§ **WHAT IS REQUIRED**
An exact copy, beginning at the line containing "Given: Refresh the page with the reload icon" and ending at the final line of the records that follow, is the answer; it has no pictures and no other text.

-*-*-

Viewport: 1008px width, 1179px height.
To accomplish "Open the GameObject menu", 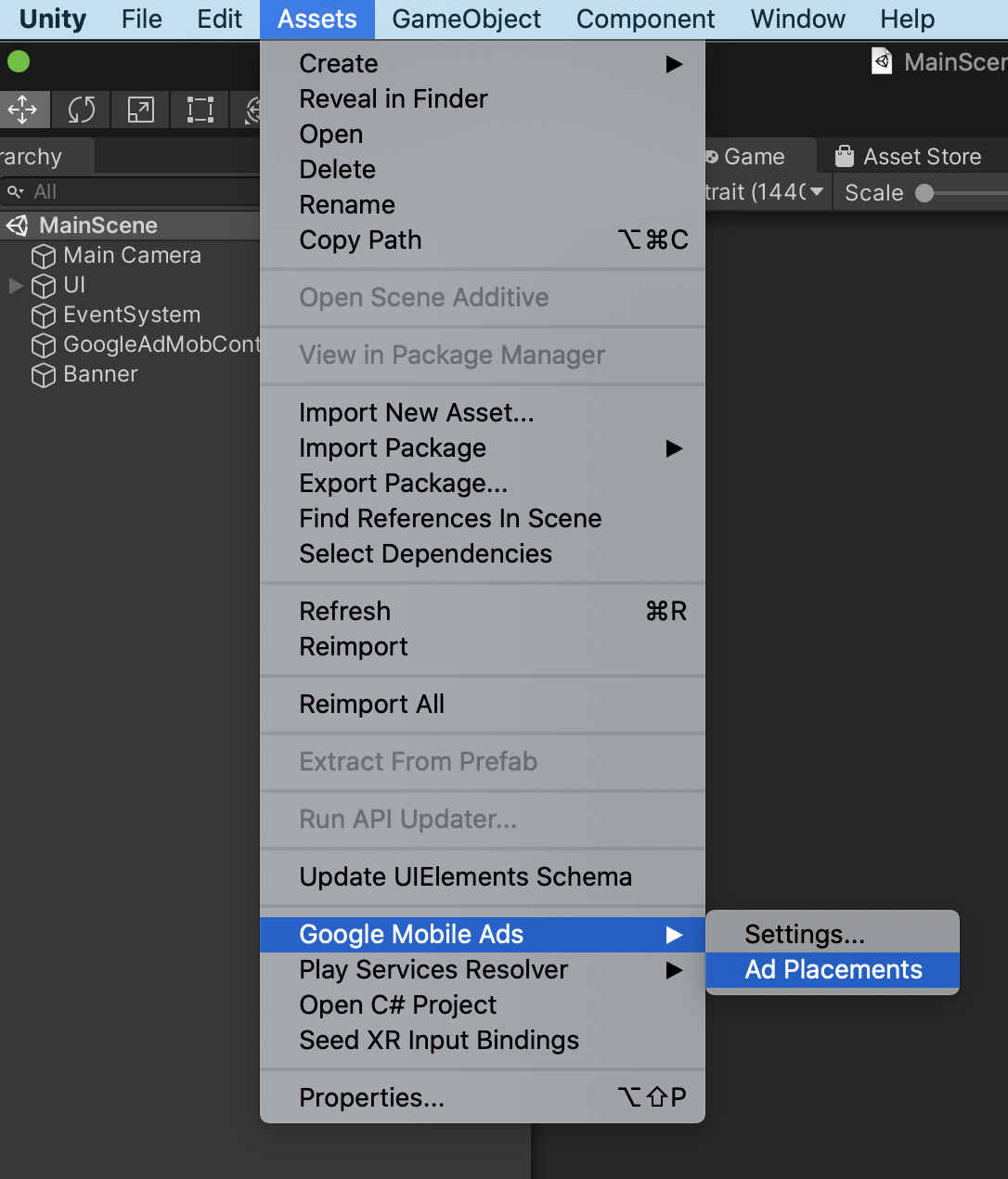I will (466, 19).
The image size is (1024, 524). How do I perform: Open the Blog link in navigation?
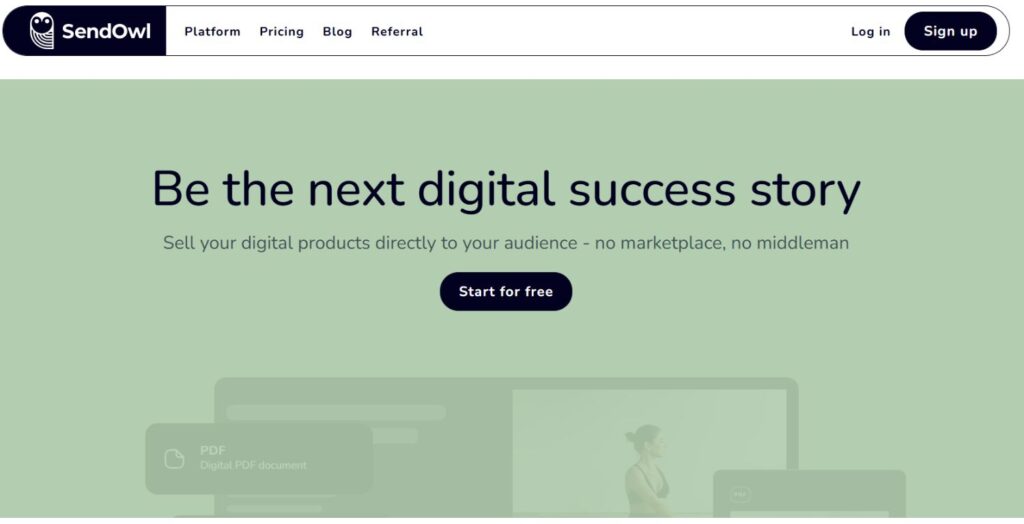pos(337,32)
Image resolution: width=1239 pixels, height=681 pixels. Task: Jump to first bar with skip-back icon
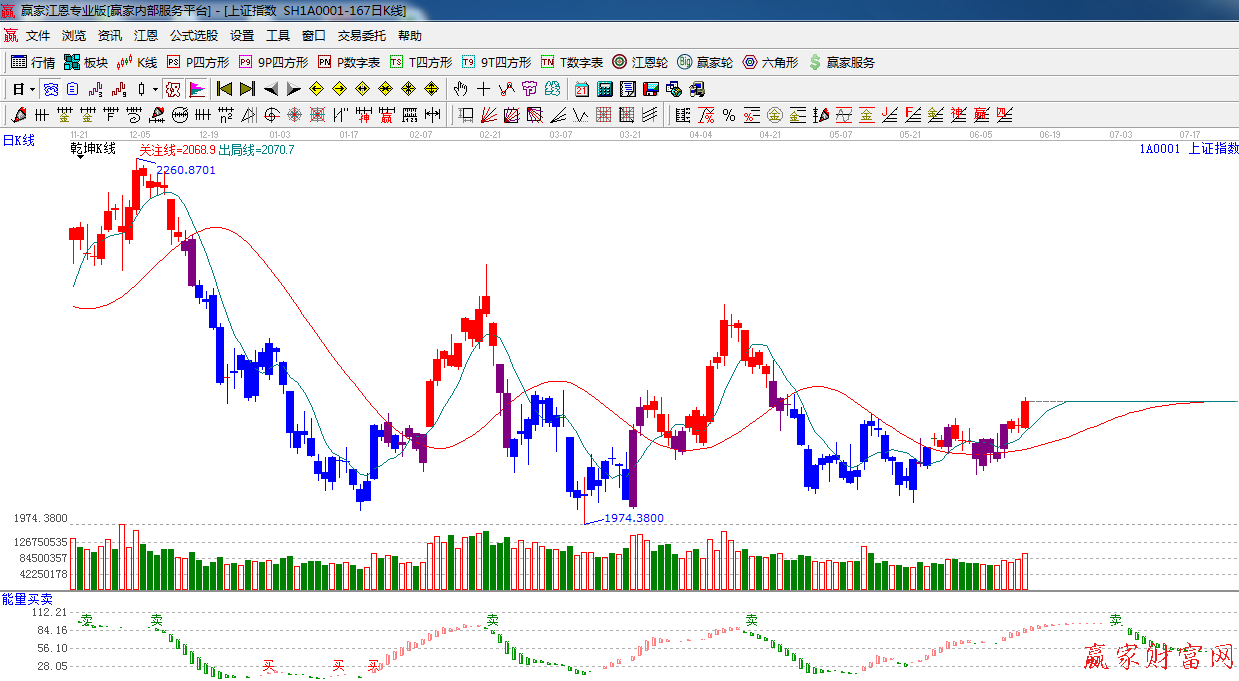224,89
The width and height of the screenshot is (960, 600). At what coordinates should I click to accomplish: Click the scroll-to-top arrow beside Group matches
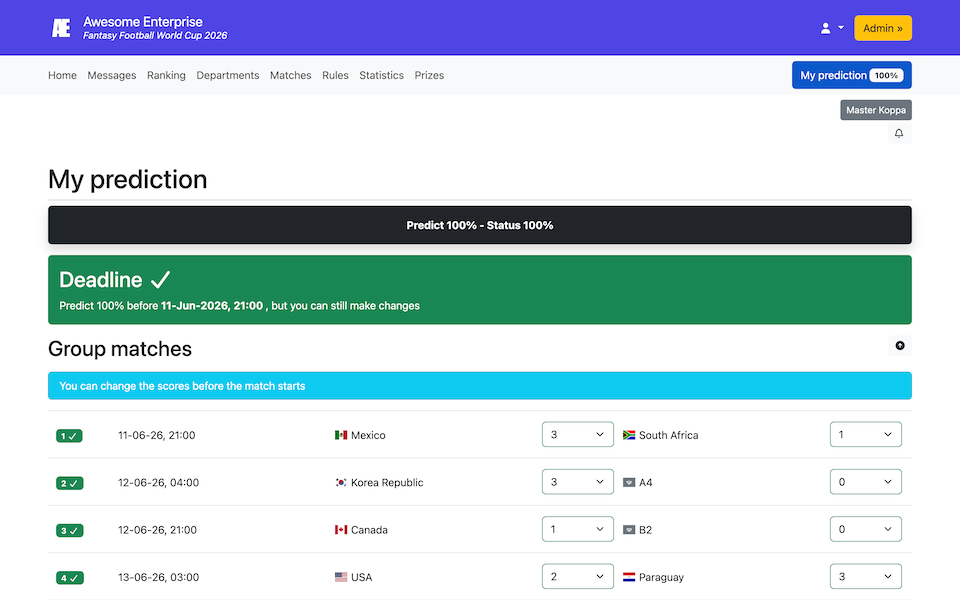point(899,345)
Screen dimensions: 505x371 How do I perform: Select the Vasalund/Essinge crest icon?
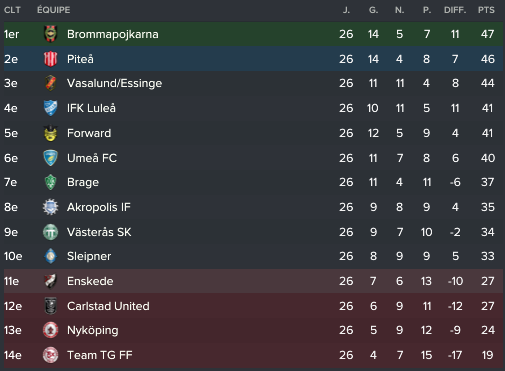click(51, 83)
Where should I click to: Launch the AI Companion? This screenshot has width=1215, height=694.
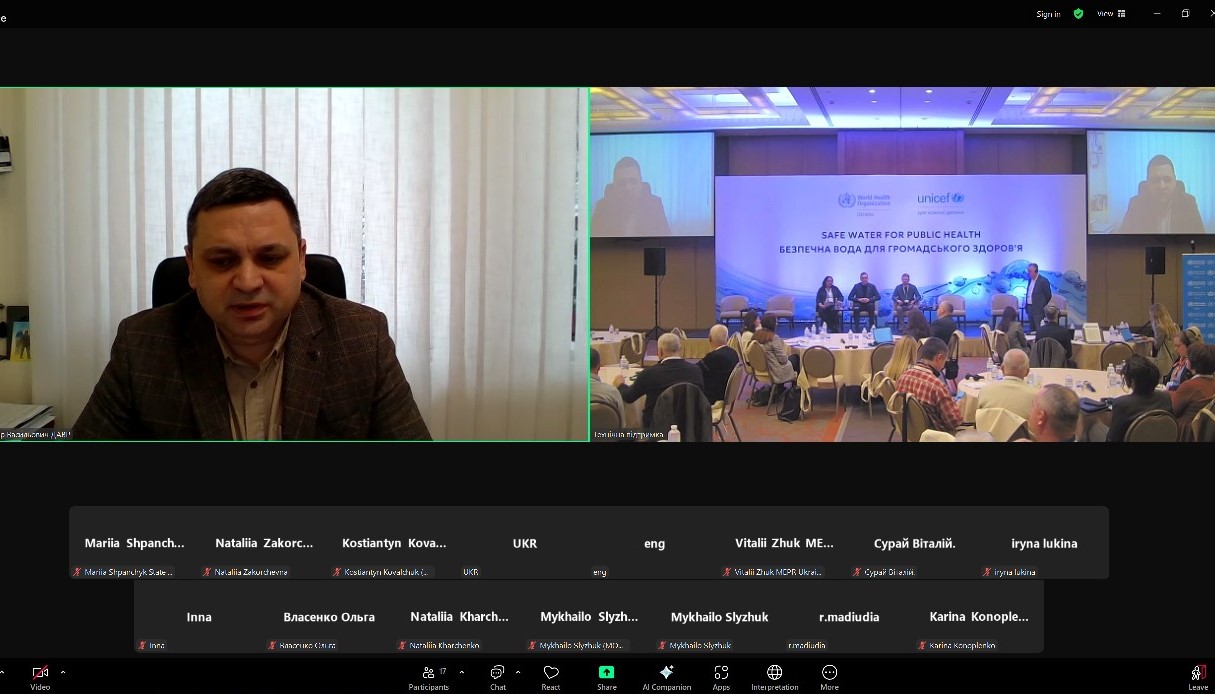tap(666, 677)
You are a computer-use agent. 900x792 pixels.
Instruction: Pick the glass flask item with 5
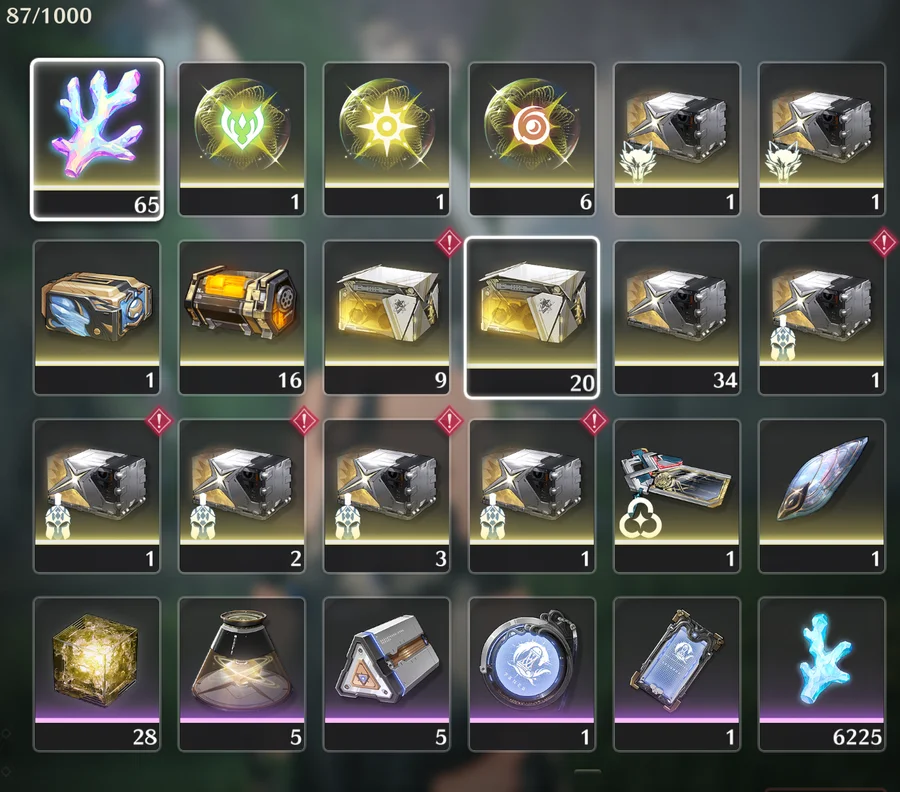(x=242, y=674)
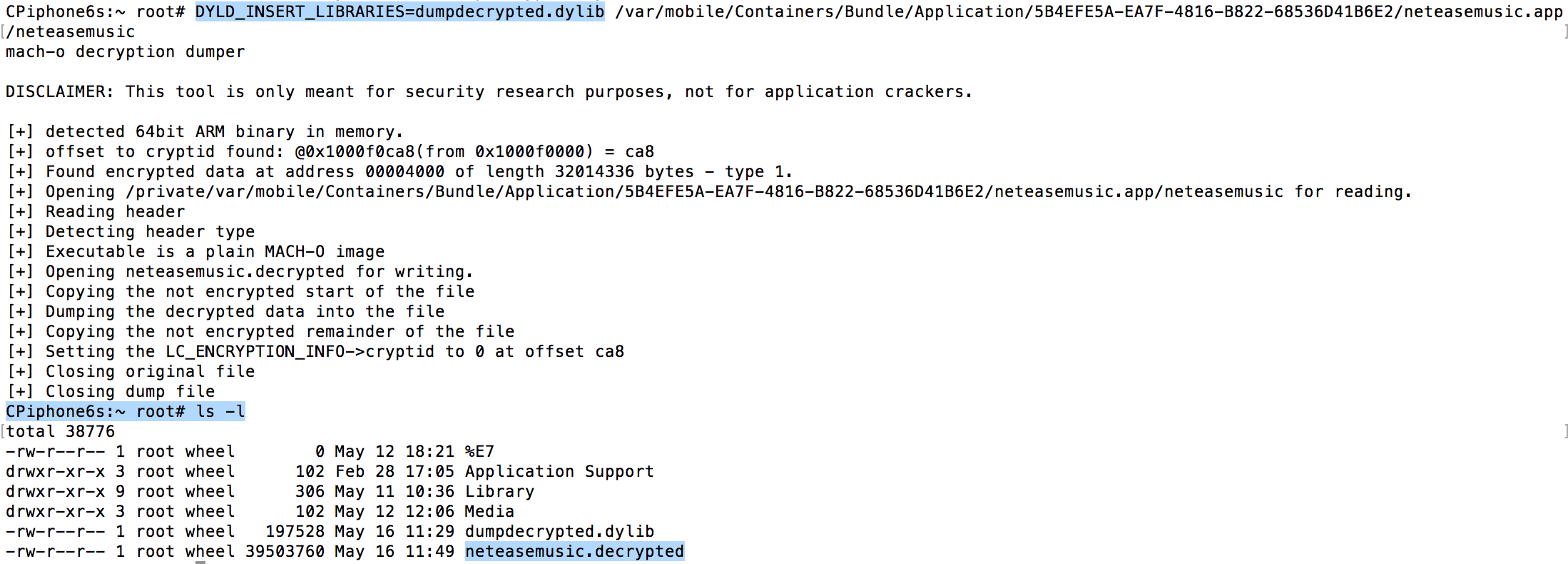The width and height of the screenshot is (1568, 564).
Task: Click the 'Media' directory entry in listing
Action: click(489, 512)
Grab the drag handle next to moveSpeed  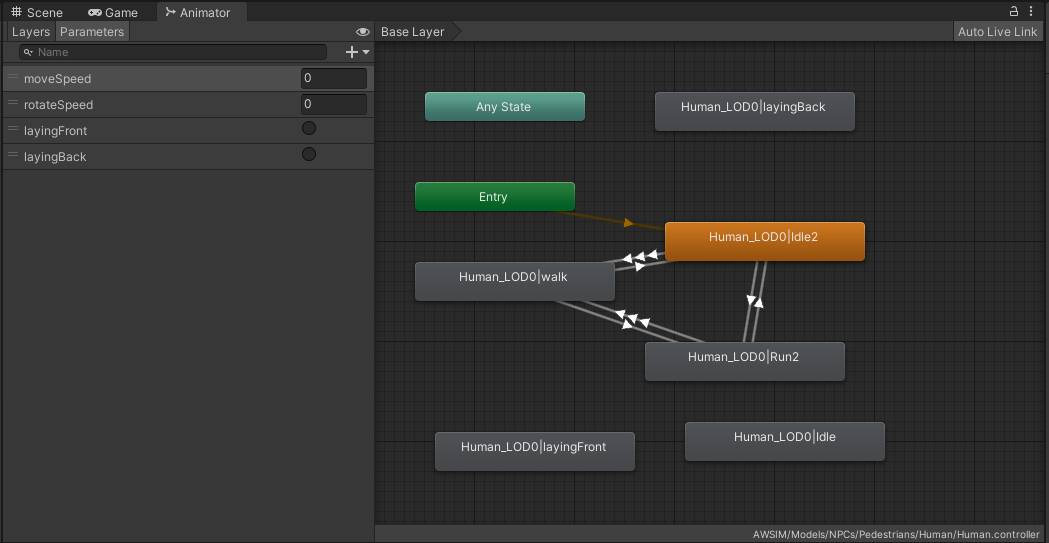point(13,78)
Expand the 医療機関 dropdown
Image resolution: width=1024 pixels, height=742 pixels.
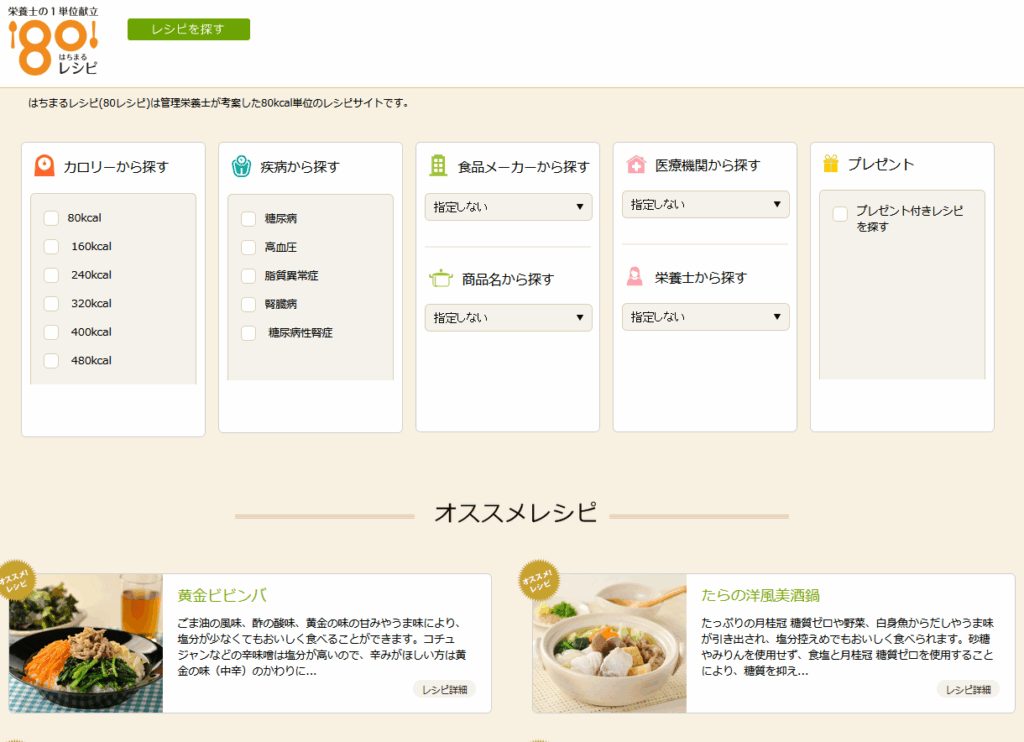[x=705, y=205]
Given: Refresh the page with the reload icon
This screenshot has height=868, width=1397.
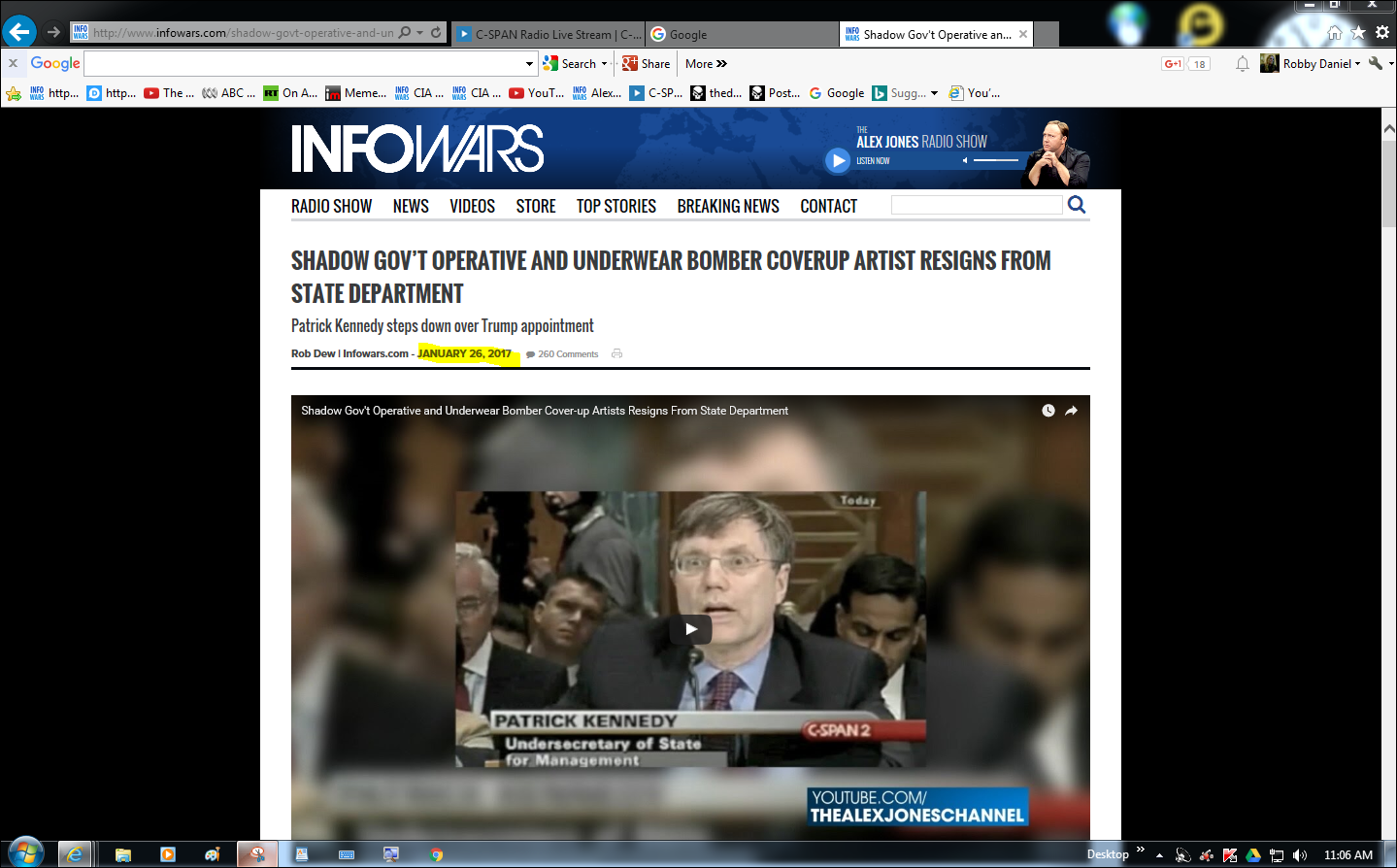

-*-*-

§ **WRITTEN RESPONSE**
Given: Refresh the page with the reload icon
This screenshot has height=868, width=1397.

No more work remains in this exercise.